The Saanich News asked Saanich South MLA and Agriculture Minister Lana Popham a series of questions about the keys to women’s success in the workplace and the world of politics.
Saanich News: What is your definition of success?
Popham: In politics, success is measured in different ways. For some it might be reaching the highest level of democratic representation like prime minister. For me, it’s getting home at the end of the day knowing that I have remained committed to my values regardless of what I’ve faced during the day.
Q: What is your suggestion for success?
In politics you need to have a reason for doing the job. You need to have an end goal. My suggestion for success is to make that goal something that gets you out of bed in the morning looking forward to your day. For me, it’s making headway on food security issues.

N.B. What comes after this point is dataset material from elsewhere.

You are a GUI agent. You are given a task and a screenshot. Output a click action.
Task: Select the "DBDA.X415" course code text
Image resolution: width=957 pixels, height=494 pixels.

Q: What, if any obstacles, did you encounter as you sought to establish your professional career?
The biggest obstacle happens every four years…the election. Other than that, it’s one foot in front of the other.

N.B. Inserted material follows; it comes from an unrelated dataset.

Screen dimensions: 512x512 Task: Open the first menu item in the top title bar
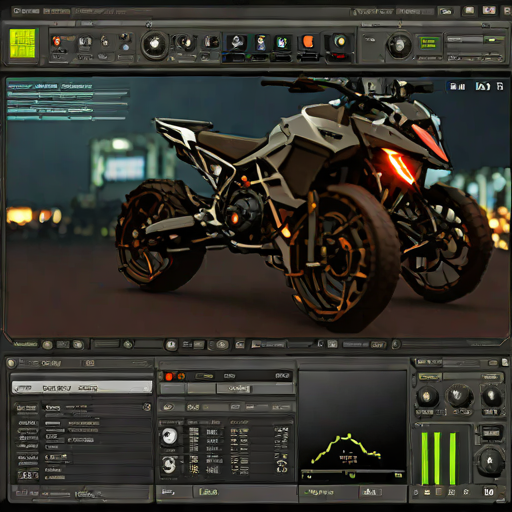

Q: How important are mentors?
Mentors are critically important and I was very lucky to have the previous MLA for Saanich South guide me until I could fly on my own.
Q: Who mentored you during the early stages of your career?
Former MLA David Cubberly mentored me for my first term as MLA. I had never been elected to office, and had no previous political experience so he had his work cut out for him. I will always be grateful for his patience and advice.
Q: How do you balance your career with family?
Politics is especially difficult to balance with family. Families make a huge sacrifice as I’m not sure a balance can easily be found.
Q: While you currently hold public office, which private sector skills have you been able to transfer to your current position?
I was a farmer, vineyard manager and small business operator before becoming elected. This gave me a great understanding of the agricultural sector. My background in the agricultural world was like training wheels for being minister of agriculture.
Q: What is the most important advice that you would give women who are currently contemplating their respective career choices?
I was raised by parents who never let on that there would be challenges as a woman in the professional world. I had no idea that my gender could be received in a negative way when finding my own way. The book “Girls Can Be Anything” was a mainstay on my bookshelf and still is. I’ve lived my life believing it.
Q: What else needs to happen to empower women into politics?
The work will never end on the equality front but each time we have success as a society moving ahead it makes it easier for the next person. I’m the first female agriculture minister for British Columbia. The firsts are always the most difficult but the work must never let up so that more and more firsts will be in the rear-view mirror.